My own personal theory: We know that as closely-related species begin to speciate, there's selection pressure to reduce inter-species hybridization (because hybrids are less fit than either pure species). Eventually there are physical and genetic incompatibilities that make hybridization impossible, but earlier there are often behavioral factors that make interspecies breeding less likely. Bird songs, for example, or specific mating behaviors.

We also know about "the uncanny valley", the phenomenon in which things (like robots or animations) that are nearly but not quite human suddenly become creepy and horrifying.

My theory is that the uncanny valley is the leftover behavioral adaptation that prevent H. sapiens from frequently interbreeding with Neanderthals, Denisovians, and whatever the mysterious third Homo species was that was recently detected genetically. (Obviously this would not be 100% effective; Darwin spent a third of his book talking about variation within species.)

If so, then our reaction to the sight of a walking, talking Neanderthal would be instant revulsion and horror, which wouldn't bode well for her fair and balanced trial.

Date: 2014-03-15 03:59 am (UTC)
From: [identity profile] scott-sanford.livejournal.com
Do you - he asked with trepidation - have a reference for that? I've heard rumors, and it's certainly been discussed in the abstract, but I've not seen anything from a plausible source.

Of course, professional ethics aside, who'd want to write that paper? You'd be The Chimp Guy the rest of your career...

Date: 2014-03-15 04:05 am (UTC)
From: [identity profile] ethelmay.livejournal.com
http://io9.com/the-man-who-tried-to-make-human-ape-hybrids-513278104

It was in 1920s Russia. At that time it was still thought that humans had 48 chromosomes.

Date: 2014-03-14 05:37 pm (UTC)
From: [identity profile] bruce munro (from livejournal.com)
Of course, this may be genetic essentialism. We do not accord children and the severely mentally handicapped the same rights as adult and undamaged individuals much less genetically divergent than Neandethals, and I suppose that Bob Xyglhm, the three-headed purple standup philosopher from the lesser Magellan cloud could be seen as deserving rights wider than the insane or brain dead.

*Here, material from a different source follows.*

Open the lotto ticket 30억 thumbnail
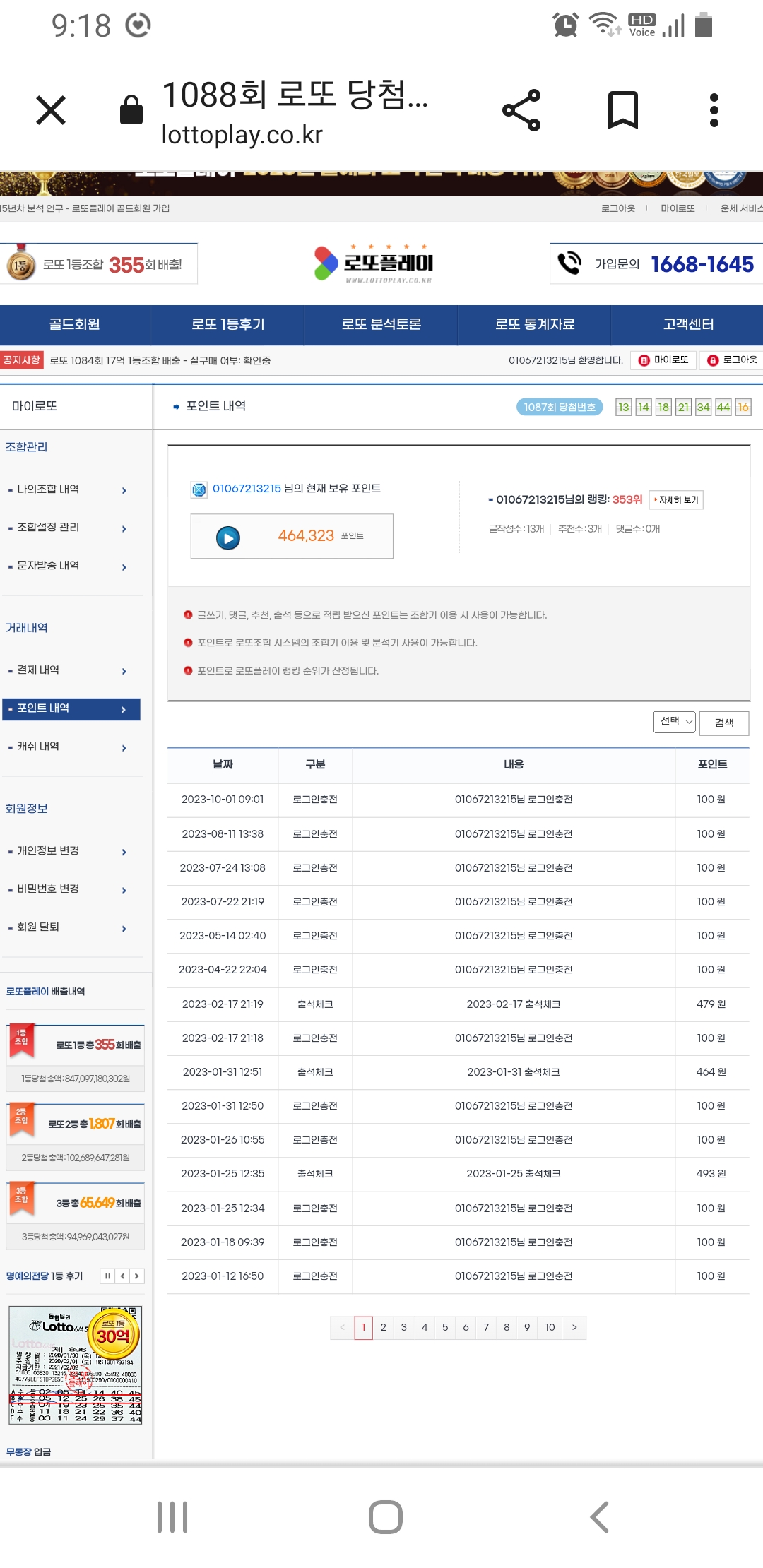 [x=76, y=1365]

Date: 2014-03-15 02:10 am (UTC)
From: [identity profile] graydon saunders (from livejournal.com)
http://johnhawks.net/tag/Neandertals.html

runs some risk of keeping one out of trouble for awhile.

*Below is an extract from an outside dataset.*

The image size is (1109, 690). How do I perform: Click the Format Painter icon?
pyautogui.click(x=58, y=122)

There's absolutely no reason to believe that a population of modern humans is any smarter than a population of Neanderthals. (Some habits about that, but not well supported by the modern science. Differently social and possibly not as talkative, yes.) There's not much expectation that a Neanderthal individual in current clothes would obviously stand out in a cosmopolitan modern population, either.

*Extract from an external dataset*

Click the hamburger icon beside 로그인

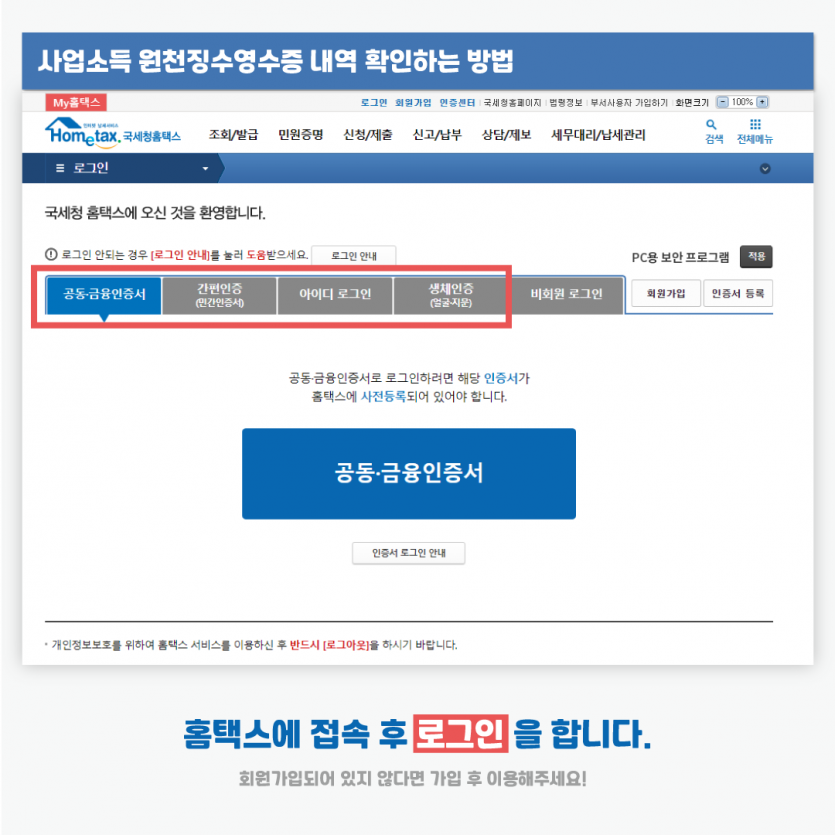click(60, 168)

Humans did not emerge from Africa once. The ~60,000 years BP migration was at least the third and it met, as the second had, archaic human populations that had diverged a bit, interbred with those archaic populations -- at least three that we can find in the genes -- that hadn't diverged too far. (No evidence of interbreeding with hobbits on Flores, and indeed the branch point for that population is *way* back there.)

Why is it only 3%? Well, 3% of the ~billion people in Europe and the ~billion people in China is sixty million people, probably more than there ever were of back 50 kyears BP. Cold adaptation's expensive. Subsequent agricultural and city selection and population density selection didn't leave all that much uniquely Neanderthal floating around in the modern population.

Date: 2014-03-15 03:13 am (UTC)
From: [identity profile] bruce munro (from livejournal.com)
Note I'm not arguing here that neanderthals were stupid, but that "human rights" aren't necessarily going to be _interpreted_ as a matter of having the right genes, biological definition of species or not - sorry if I was unclear.

Date: 2014-03-15 12:52 pm (UTC)
From: [identity profile] graydon saunders (from livejournal.com)
Ah!

Yes, I did read that wrong; thanks for the clarification.

I'd be vaguely hopeful; the trend since we knew what genes were has been to be more inclusive. Got a long way to go, but it does generally seem to be going the right way.